Комнату, когда-то служившую леди Невилл для утренних приемов, старик Гентиш разделил на две, превратив одну часть в спальню, а другую в ванную. Соседняя комната, которую я знал как гостиную, стала прекрасной библиотекой. Обе комнаты — и спальня и библиотека — были просторными, с высокими потолками и французскими окнами, ведущими на лужайку. Здесь Гентиш и проводил почти все свое время.
Гентиш доверял мне как врачу, но не любил как человека. Он вообще никого не любил — это был самый мерзкий и злобный старикашка, какого я только встречал. Едва ли не единственное мое удовольствие от общения с ним состояло в том, чтобы побольнее вогнать шприц ему в руку. Он быстро распугал всех лондонских сиделок, и пришлось мне заманивать на свободную должность мисс Мэви из Мэдденли. До этого она пятнадцать лет ухаживала за своей больной матерью, которая даже старому Гентишу дала бы сто очков вперед. Оно конечно, с таким слабым сердцем и таким циррозом печени, как у Джона Гентиша, долго не живут, но старикан, боясь смерти, слушался меня и благодаря диете, лекарствам и электролечению даже как будто пошел на поправку.

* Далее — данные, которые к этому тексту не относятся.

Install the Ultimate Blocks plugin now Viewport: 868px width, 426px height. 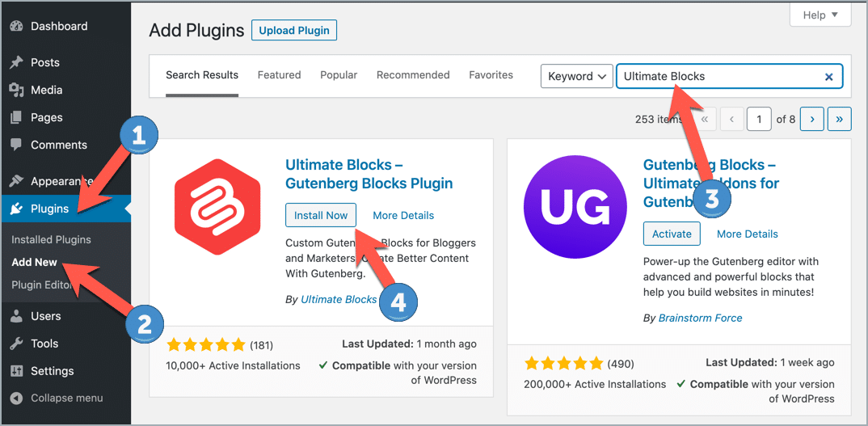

Некоторые женщины меня пугают: всегда-то у них найдется какая-нибудь кузина, которая знавала тетушку убитого. Вот и мисс Тонтон (та, с варикозными венами): хотя она уже много лет была прикована к постели, зато племянница служанки ее золовки была замужем за сыном управляющего бумажной фабрикой Гентиша в Онтарио. Как и всякая женщина, мисс Тонтон глубоко презирала точность в деталях, но в целом ее сведения всегда были верны. С ее слов выходило, что за первые сорок лет своей жизни Гентиш успел семь раз промотаться до нитки (впрочем, с цифрами мисс Тонтон всегда обращалась вольно) и был самым отъявленным негодяем не только в Лондоне, но даже в Буэнос-Айресе, где и стандарты негодяйства повыше, и конкурентов побольше. Он был жадным, жестоким, властолюбивым, и на всех его бумажных фабриках и золотых приисках не нашлось бы ни одного человека, не мечтавшего сварить его заживо в котле с кипящим маслом. «И все это, — значительно говорила мисс Тонтон, — я узнала не от кого-нибудь, а, почитай, от управляющего его собственной фабрикой».